In other words, your mind says to your body: "The danger is NOW. Guard me! Protect me!" This is one reason why you begin to feel all those physical symptoms "out of the clear blue": most all of the messages the mind sends the body before that moment are unconscious, "silent" ones.

In stage 2 -- the panic attack -- these messages are no longer silent, but their effects are the same. You notice those physical sensations that the body is producing, such as a rapid heartbeat. Then you become afraid of them and unconsciously instruct the body to protect you. The body begins to change its chemistry in order to guard against the emergency. Yet, since this is not a true physical crisis, you can't properly use the body's power effectively. You notice an increase in physical symptoms instead. This creates a self-reinforcing cycle during the panic attack.

Let's look a little more closely at this physiology that is often misunderstood during panic. The table below lists many of the physical changes that take place when we flip on that emergency switch. (Technically we are stimulating hormones that engage the sympathetic branch of the autonomic nervous system.) All those changes assist the body in responding to an actual crisis.
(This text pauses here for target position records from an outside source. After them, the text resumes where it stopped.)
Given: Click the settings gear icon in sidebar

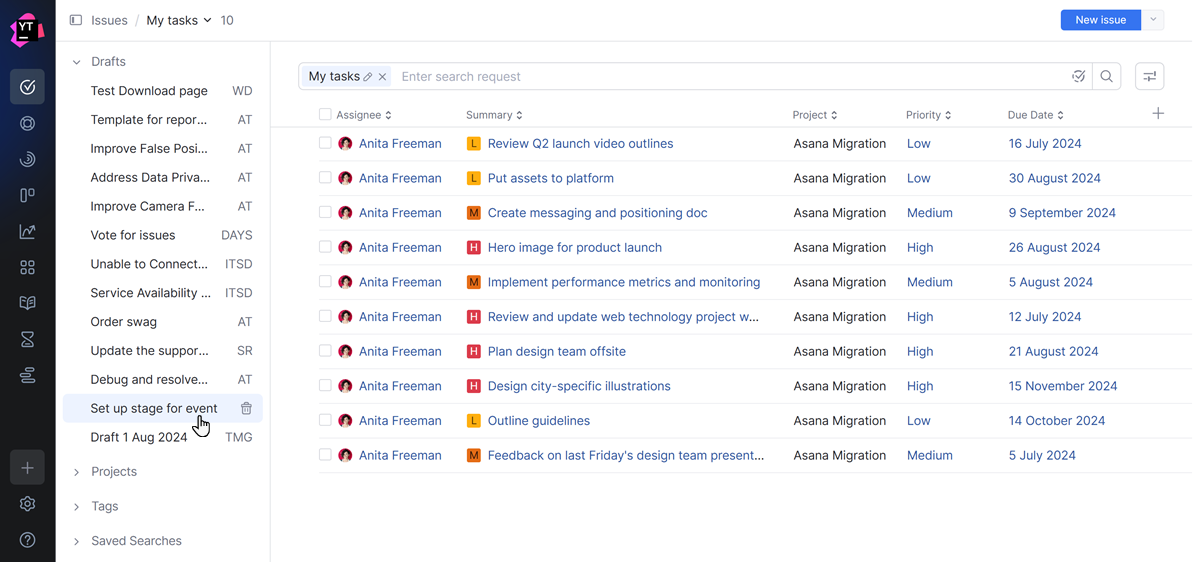Looking at the screenshot, I should [x=27, y=504].
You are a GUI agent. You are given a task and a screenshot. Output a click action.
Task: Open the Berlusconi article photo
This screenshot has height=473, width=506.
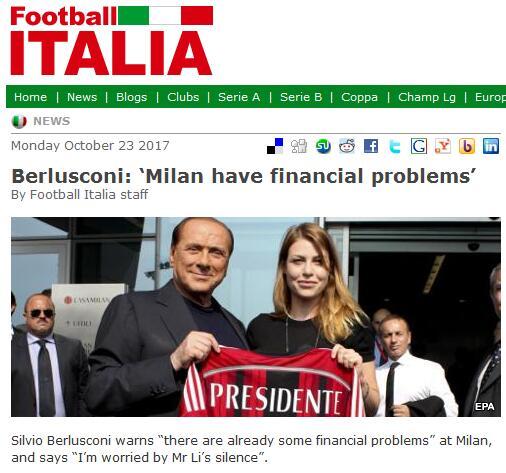coord(256,317)
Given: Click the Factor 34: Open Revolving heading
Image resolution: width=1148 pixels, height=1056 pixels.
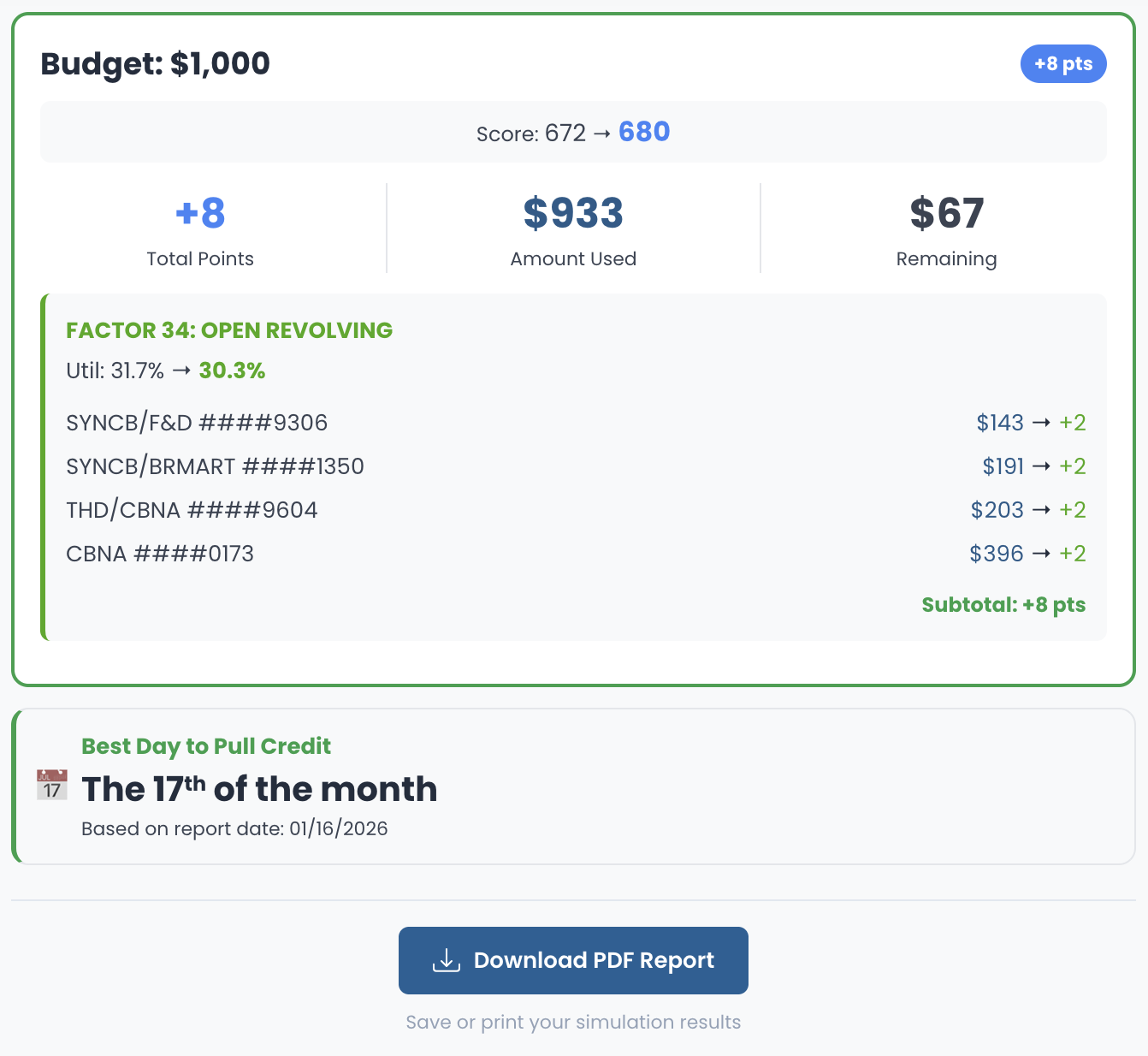Looking at the screenshot, I should tap(229, 330).
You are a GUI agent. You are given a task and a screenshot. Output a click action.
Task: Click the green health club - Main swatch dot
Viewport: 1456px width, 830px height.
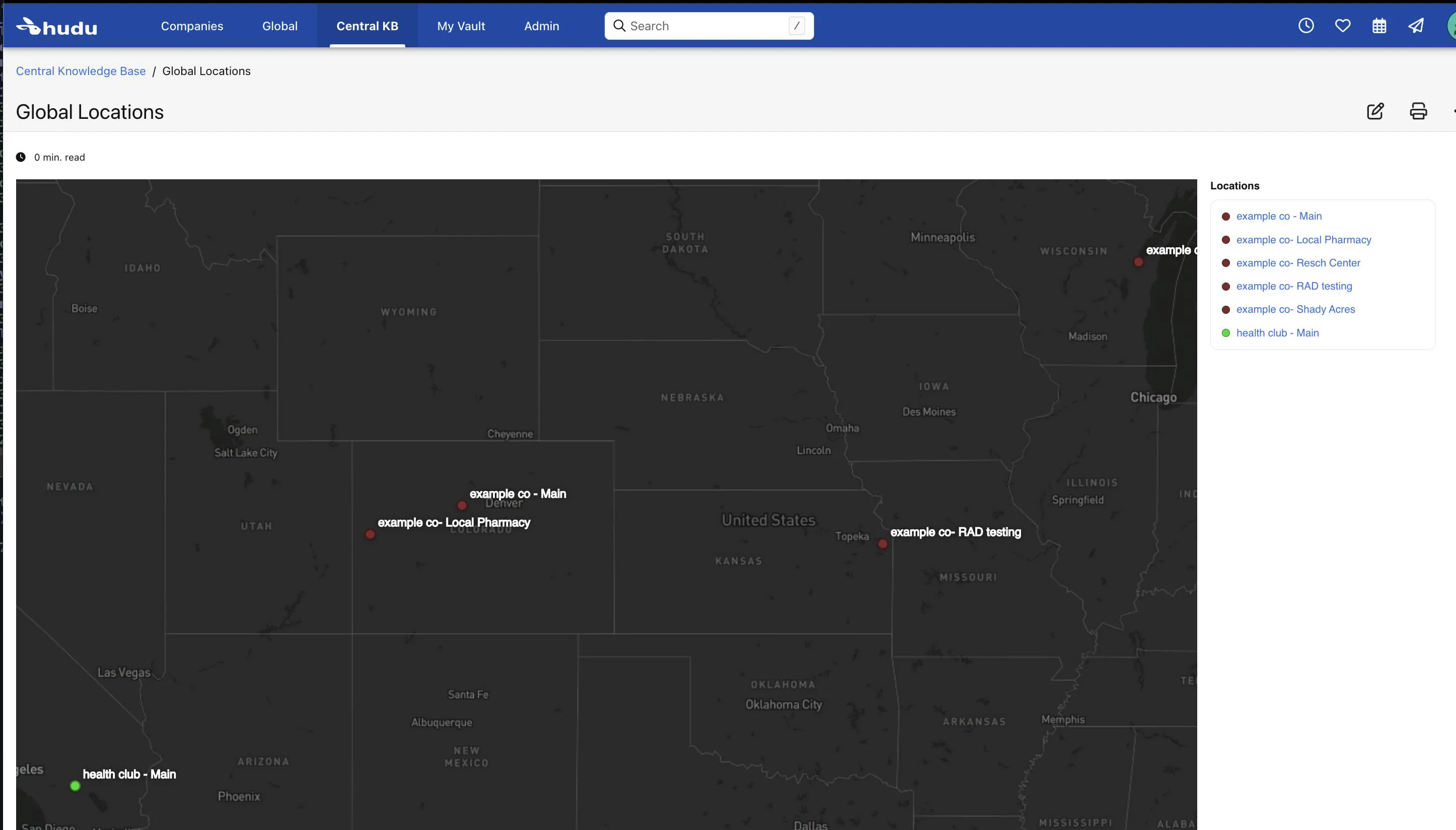click(1225, 333)
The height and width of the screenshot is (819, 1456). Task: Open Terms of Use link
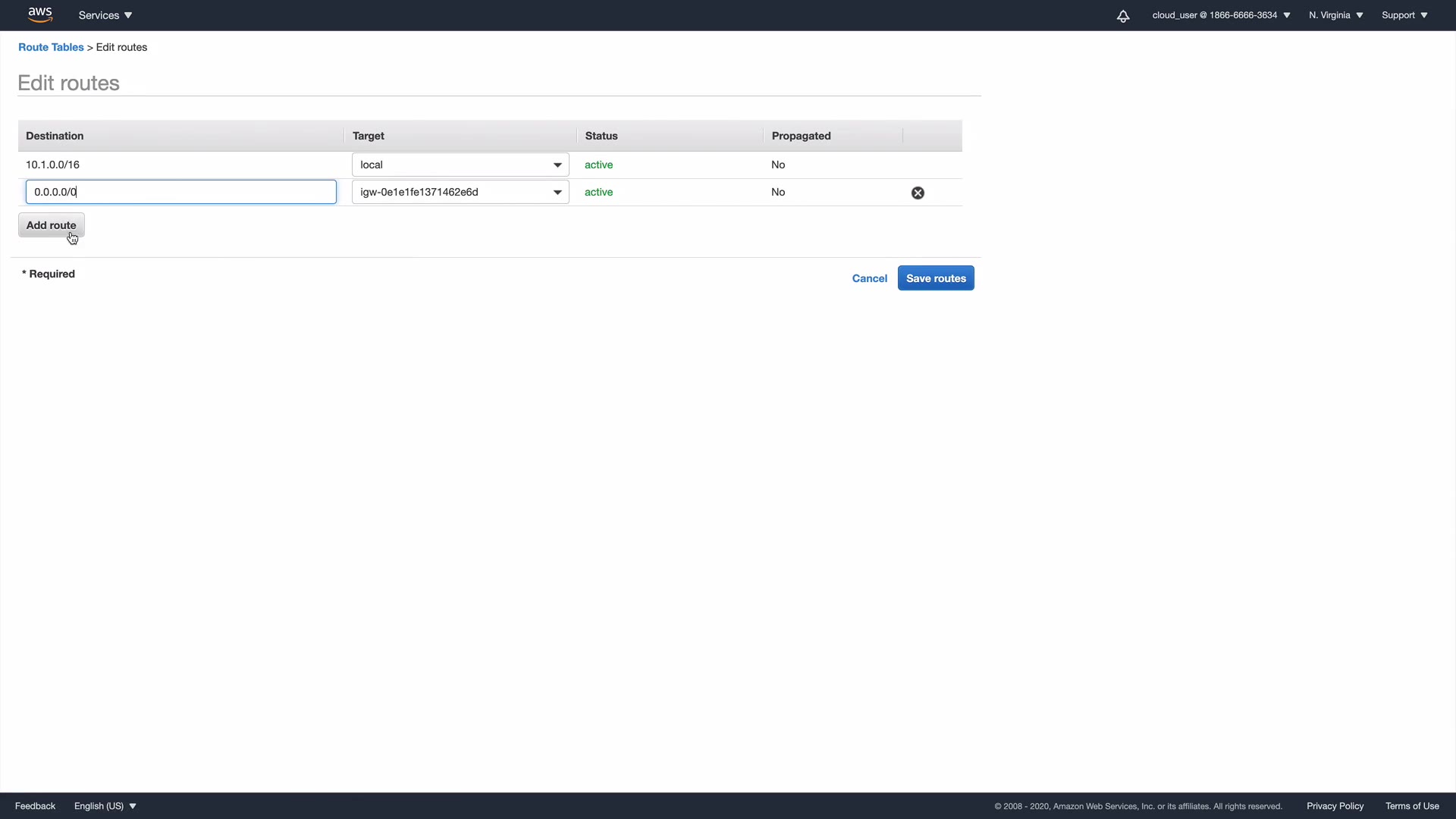(1411, 806)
For instance, the eyes dilate to improve vision, the heart rate increases to circulate blood more quickly to vital organs, respiration increases to provide increased oxygen to the rapidly circulating blood, the muscles tense in the arms and legs in order to move quickly and precisely.

The Body's Emergency Response

  • blood sugar level increases
  • eyes dilate
  • sweat glands perspire
  • heart rate increases
  • mouth becomes dry
  • muscles tense
  • blood decreases in arms and legs and pools in head and trunk

These are normal, healthy, lifesaving changes in the body's physiology. And when there is an actual emergency we hardly notice these changes; we pay attention to the crisis, instead. However, since this is the "pseudo-emergency" of panic and not a real one, two problems develop.
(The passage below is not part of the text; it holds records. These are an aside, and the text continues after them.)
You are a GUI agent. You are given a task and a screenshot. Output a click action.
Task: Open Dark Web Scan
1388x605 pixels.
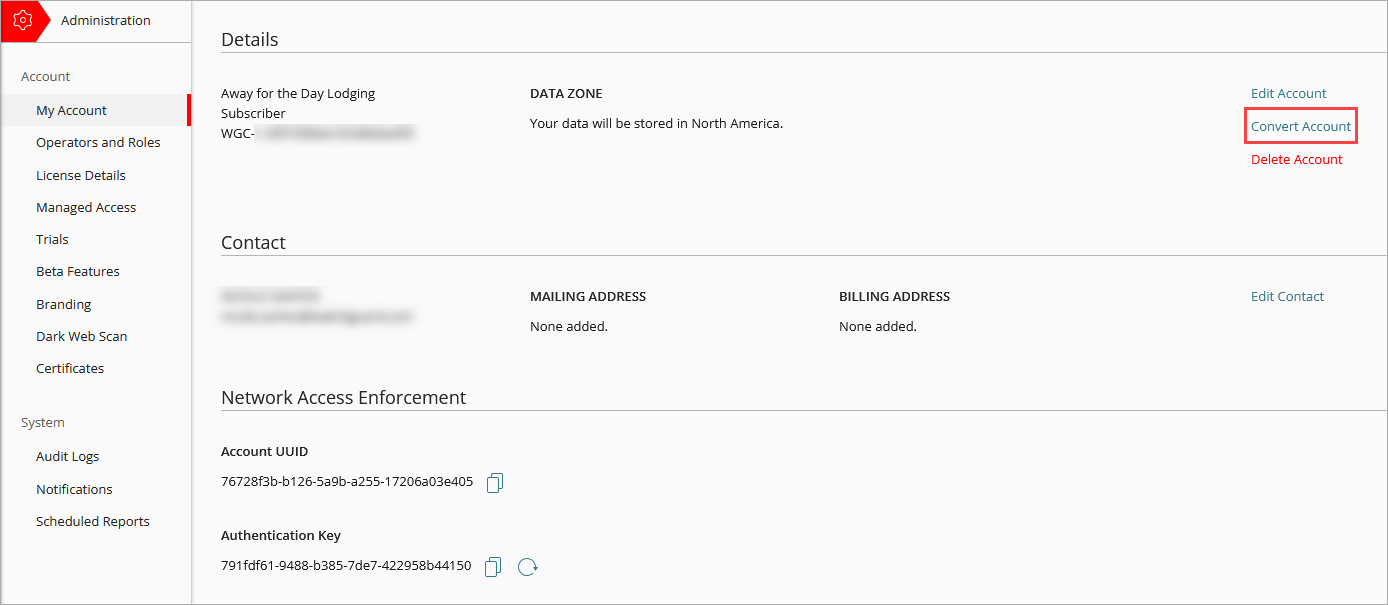(81, 336)
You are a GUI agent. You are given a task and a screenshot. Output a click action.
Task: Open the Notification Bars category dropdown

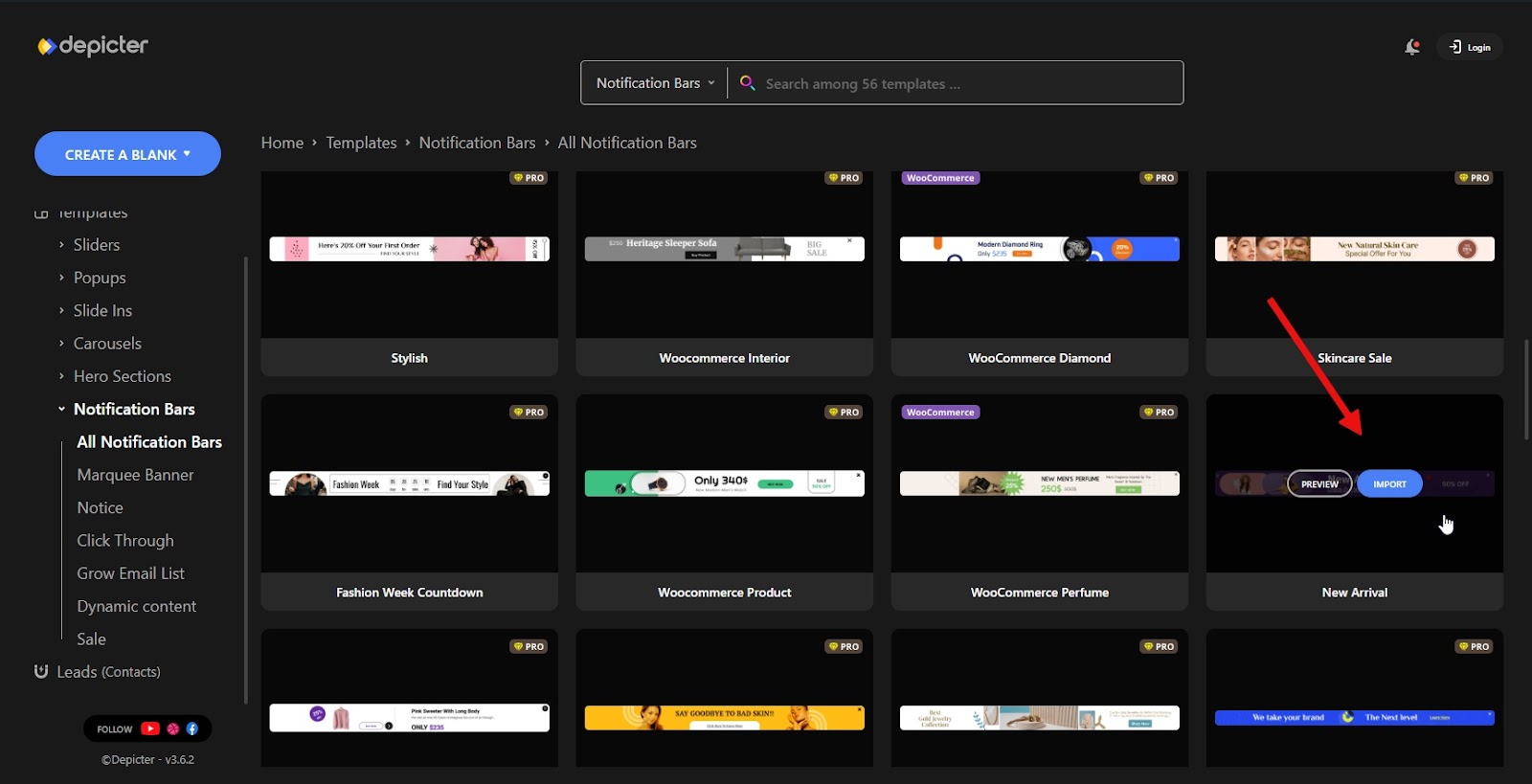click(655, 83)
First, we become stuck focusing on our fearful thoughts and our physical sensations instead of taking action to solve the problem. Since we are not expressing our body's energy directly, our tension and anxiety continue to build.
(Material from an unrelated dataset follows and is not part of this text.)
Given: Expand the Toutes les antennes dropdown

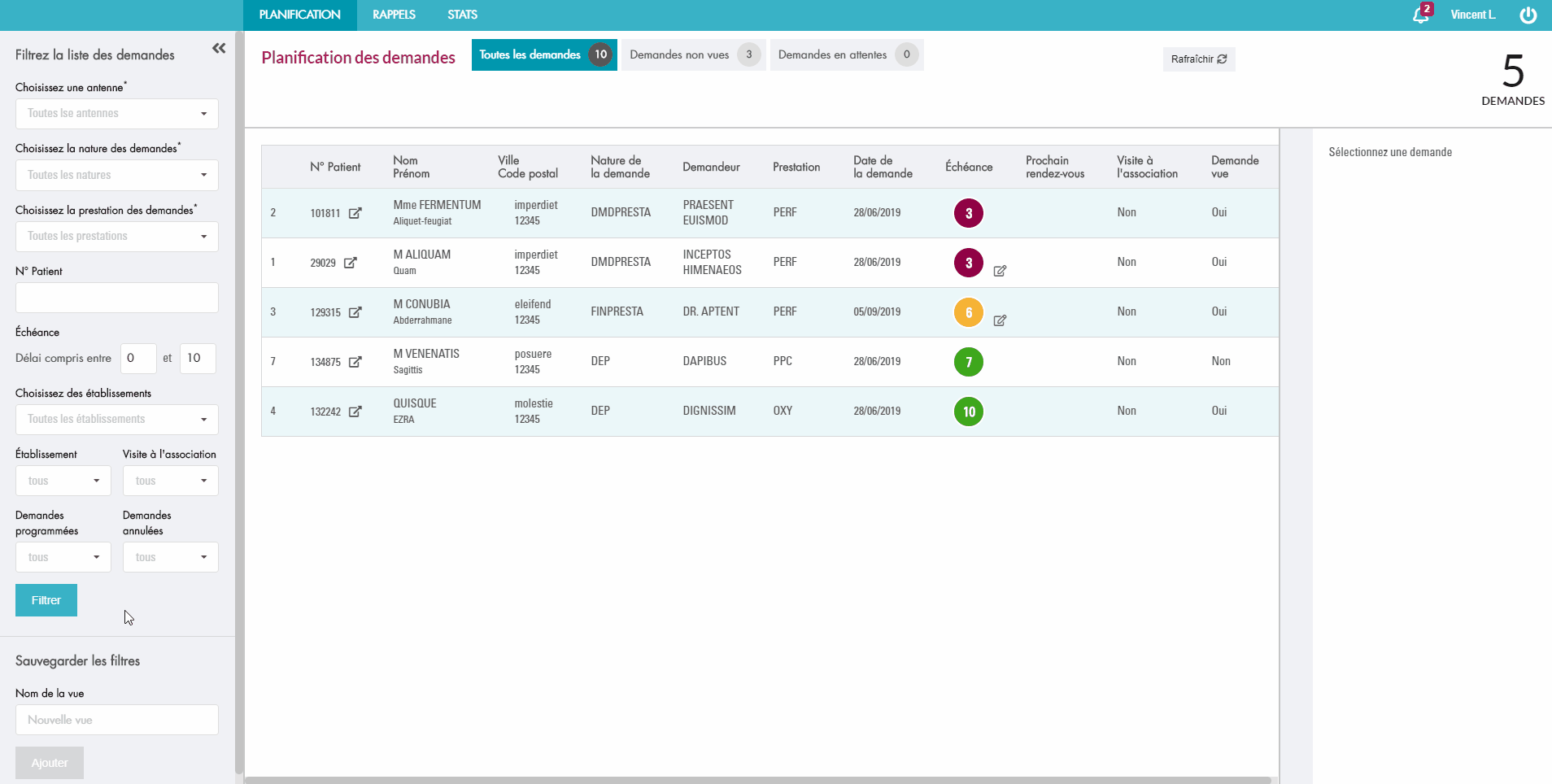Looking at the screenshot, I should click(x=117, y=114).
The second problem has to do with our breathing. During an emergency, our breathing rate and pattern change. Instead of breathing slowly and gently from our lower lungs, we begin to breathe rapidly and shallowly from our upper lungs. This shift not only increases the amount of oxygen into our bloodstream but it quickly "blows off" an increasing amount of carbon dioxide. In a physical emergency we are producing excess carbon dioxide, so this breathing rate is essential. However, when we are not physically exerting ourselves, it produces the phenomenon called hyperventilation by discharging too much carbon dioxide.

During the anticipatory anxiety and the panic attack stages of the panic cycle, hyperventilation can produce most of the uncomfortable sensations that we notice, as listed in this next table. This is another important piece of information: simply by changing how we breathe during panic-provoking times we can significantly reduce our uncomfortable symptoms. However, our breathing is dictated in part by our current thoughts and the images we are currently focusing on, so we must also change our thinking and imagery.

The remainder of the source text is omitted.